Buster Keaton Party, 1962 (23:51)
Extracts from an audio recording of an informal party at home of US TV writer Bill Cox where Keaton sings and regales those present with his vaudeville memories. The singing tends to dominate, but Keaton is clearly having the time of his life here, and it proves oddly fascinating to only be able to hear the voice of someone who elsewhere in this set is stonily silent. Plasma TV owners beware, the same graphic and text stays up on screen for the entire running time.
Booklet
Booklet? Hardly. This is a fully-fledged, 184-page book that is packed with great material, one I'd happily pay good money for if it were a stand-alone release. Kicking off with the above quoted intro by Serge Bromberg and a list of all the films and their respective directors, the contents are: a splendidly detailed essay titled Buster Keaton's Short Comedies 1917-1923; notes and credits for each of the 32 films in this collection; a short but useful piece by Serge Bromberg titled The Two Versions of The Blacksmith and Other Discoveries; fascinating articles by Buster Keaton on his childhood, his friend and mentor Roscoe Arbuckle, and the process of making films; a lengthy, in-depth and compelling roundtable discussion on Keaton conducted in 2006 between Jean-Pierre Coursodon, Dan Sallitt, and Brad Stevens that covers so much ground that it effectively renders any reviews almost redundant; an extract from Keaton's autobiography titled From Human Mop to Stoneface; a surprisingly detailed piece on Keaton's Italian villa; a list of titles for suggested further reading; notes on the music and credits for the scores; restoration and Blu-ray credits; and a nice selection of stills, some of which are of Keaton behind the scenes or away from the film set.

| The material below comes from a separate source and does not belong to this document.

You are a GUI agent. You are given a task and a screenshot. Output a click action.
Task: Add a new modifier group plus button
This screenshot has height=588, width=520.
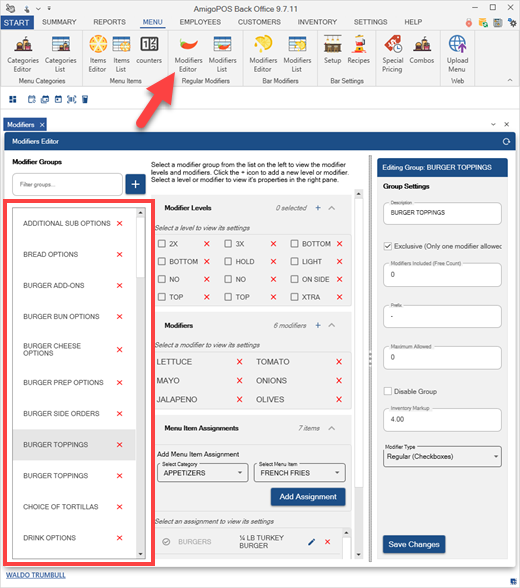click(135, 184)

Sublime. A selection of 32 of the finest of all silent comedies that chart the development of one of early American comedy cinema's most talented artists from supporting player to writer, director and star, all restored and presented in HD at the best quality you're likely to see them in, at least for a good many years to come. Great films, great scores and great entertainment, all backed by some pretty fine extra features and a 184-page book to die for. Very highly recommended.